At a time of intense political divisions, Americans across the political spectrum share enormous common ground on at least one problem facing our nation: the extreme CEO-worker pay gaps at our country’s largest corporations. 

This report focuses on these big pay-gap companies. The 100 S&P 500 corporations with the lowest median wages — the Low-Wage 100 — last year paid their CEOs an average 538 times what they paid their most typical workers, we found.

Extreme pay disparities lower employee morale and productivity and raise turnover rates. They also widen gender and racial disparities, since women and people of color make up a disproportionately large share of low-wage workers and a tiny share of corporate leaders. 

Can Americans transcend our differences and come together to tackle these obscene pay divides? Our Executive Excess report last year related how public outrage over corporate pay gaps is helping unions win strong new contracts at enterprises ranging from Detroit’s Big 3 automakers to major hotel chains. Employees at a Denver Live Nation concert venue have even cited our 2023 Executive Excess report as a powerful motivator for their successful union drive. 
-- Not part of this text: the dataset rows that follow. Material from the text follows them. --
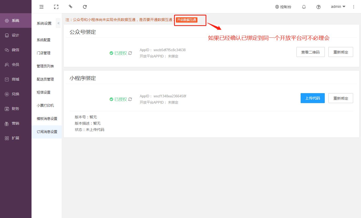
Task: Refresh the page using reload icon
Action: [85, 7]
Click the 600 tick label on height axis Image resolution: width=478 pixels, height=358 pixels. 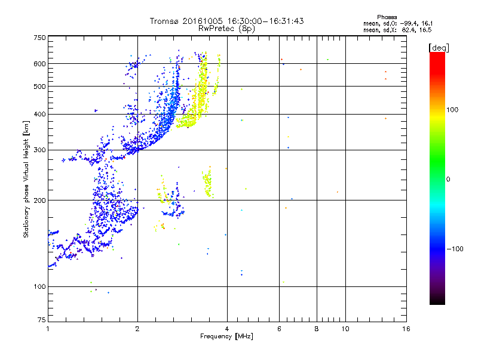[x=39, y=64]
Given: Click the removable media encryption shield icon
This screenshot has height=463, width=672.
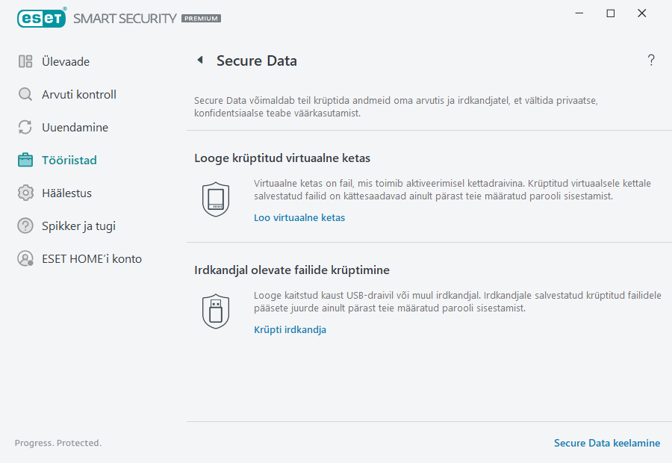Looking at the screenshot, I should point(216,311).

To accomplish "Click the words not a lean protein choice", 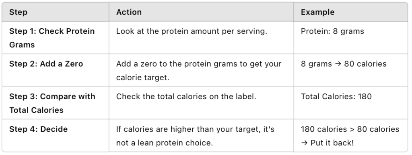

Policymakers are also taking steps to address widespread concerns over corporate pay patterns. But much more remains to be done. This year’s Executive Excess ends with a comprehensive policy menu for ensuring that corporate America more equitably shares the fruits of everyone’s labor.

The full findings are available in the report PDF. A summary follows.

Key findings

The average CEO-worker pay ratio at Low-Wage 100 firms narrowed from 603 to 1 in 2022 to 538 to 1 in 2023, but median pay levels remain extremely low.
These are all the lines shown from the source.